La lutte pour l’innovation est un enjeu permanent notamment pour les sociétés travaillant sur le numérique. Celles-ci doivent aller vite avec des organisations efficaces et du personnel performant. La prise en compte de l’Intelligence artificielle (IA) devient un impératif majeur d’autant plus que les compétiteurs recherchent eux aussi à prendre l’ascendant, y compris par l’affrontement.
La lutte pour l’innovation militaire à l’âge des sociétés numériques
The Battle for Military Innovation in the Age of IT Businesses
The innovation battle poses a permanent challenge, for businesses operating in the IT field in particular: they have to adapt quickly, and have efficient organisations and high-quality personnel. It is now vital to take artificial intelligence (AI) into account, given that their competitors are also trying to keep a step ahead—through confrontation if necessary.
Les vulnérabilités stratégiques suivent le cours des révolutions technologiques à travers l’histoire. Au XXe siècle, nœuds ferroviaires et dépôts pétroliers sont des cibles stratégiques. Aujourd’hui, une cyberattaque majeure sur les réseaux peut constituer un acte de guerre. Les techniques civiles de production transforment les capacités militaires elles-mêmes : l’usine Willow Run (Michigan) de Ford produit en 1944 un bombardier B-24 Liberator toutes les 63 minutes grâce au travail à la chaîne né dans l’automobile (1). Or, l’innovation domine désormais notre système productif. Les entreprises innovantes surpassent leurs concurrents de 22 % en Bénéfice avant intérêts, impôts et amortissements (EBITDA) (2), tandis que des géants comme 3M exigent désormais qu’un tiers de leurs revenus provienne de produits récents (3). Mieux encore : l’Intelligence artificielle (IA) générative, à peine introduite, augmente la productivité de 25 % (4). Cette métamorphose de la production civile va redéfinir inexorablement la manière de faire la guerre.

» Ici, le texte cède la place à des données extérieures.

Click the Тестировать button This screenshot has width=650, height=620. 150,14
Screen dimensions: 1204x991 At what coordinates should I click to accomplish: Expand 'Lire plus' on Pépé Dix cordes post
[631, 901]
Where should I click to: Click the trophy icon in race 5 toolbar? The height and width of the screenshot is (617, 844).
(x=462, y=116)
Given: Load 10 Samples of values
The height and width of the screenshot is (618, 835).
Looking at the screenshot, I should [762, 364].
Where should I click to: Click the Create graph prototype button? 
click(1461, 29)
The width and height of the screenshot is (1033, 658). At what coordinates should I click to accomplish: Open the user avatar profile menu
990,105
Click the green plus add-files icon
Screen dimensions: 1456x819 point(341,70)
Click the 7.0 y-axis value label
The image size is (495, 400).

En effet, de nouveaux chocs arrivent. Il faut anticiper les nouvelles vulnérabilités – ce que les grandes puissances occidentales ont commencé sur la cyber-sécurité mais ont échoué à faire sur la guerre cognitive dans les réseaux numériques. De nouveaux centres de gravité de notre système productif pourraient apparaître comme les jumeaux numériques ou les tuteurs artificiels. Il faut aussi envisager la rupture dans l’emploi militaire des technologies. Comme hier la Blitzkrieg face à la ligne Maginot, une fortification très sophistiquée pour l’époque, c’est non pas la technologie en tant que telle, mais bien l’emploi de celle-ci qui primera dans la guerre dronisée ou simulée de demain. Enfin, ultime choc, la vitesse d’innovation elle-même départage désormais « les vifs et les morts ». De la course à l’armée nucléaire pendant la Seconde Guerre mondiale à celle des drones aujourd’hui en Ukraine, la victoire appartient aux plus rapides. C’est-à-dire, à ceux qui ont la meilleure méthode pour organiser cette innovation. Cette question de l’organisation avait été au cœur de la politique d’accélération cyber en Israël au début des années 2010, telle que formulée par le Professeur Ben Israel : il est inutile d’essayer d’anticiper la forme de la menace. L’innovation la transforme constamment. Pas de politique « industrielle » focalisée sur telle ou telle technologie, mais plutôt bâtir l’écosystème résilient qui trouvera le plus rapidement possible les solutions (5). Il faut donc bien s’organiser.
Innover au sein de l’organisation militaire
Cela nécessite d’imposer la primauté de l’innovation comme axe de développement militaire. L’exemple israélien est ici à nouveau emblématique et presque caricatural, avec la doctrine stratégique du pays écrite en 1953 par le Premier ministre David Ben Gourion, qui met en avant la nécessité de l’avantage qualitatif et de la supériorité technologique (6). Cette vision de la primauté technologique s’exprime aussi dans la rivalité Est-Ouest qui voit par exemple aux États-Unis la création de la DARPA (nommée à l’époque ARPA), agence dédiée au développement technologique militaire l’année suivant le lancement soviétique de Spoutnik, premier satellite dans l’Espace. Cette primauté doit aussi se lire dans les liens de rattachement, plus même que dans les budgets. Lorsque le Pentagone crée le DIUx en 2015-2016, l’unité d’innovation expérimentale dans la défense de juste 30 personnes au cœur de la Silicon Valley, celle-ci finit par être rattachée directement au secrétaire à la Défense (7). En Israël, le directeur du MAFAT, l’équivalent du DARPA, a rang de brigadier-général et se trouve rattaché directement au Chef d’état-major des armées, à l’exact même niveau que le chef des armées de terre ou de l’air (8). Cela montre dans les faits l’importance réelle dédiée au sujet. C’est aussi un signal clair envoyé au reste de l’organisation.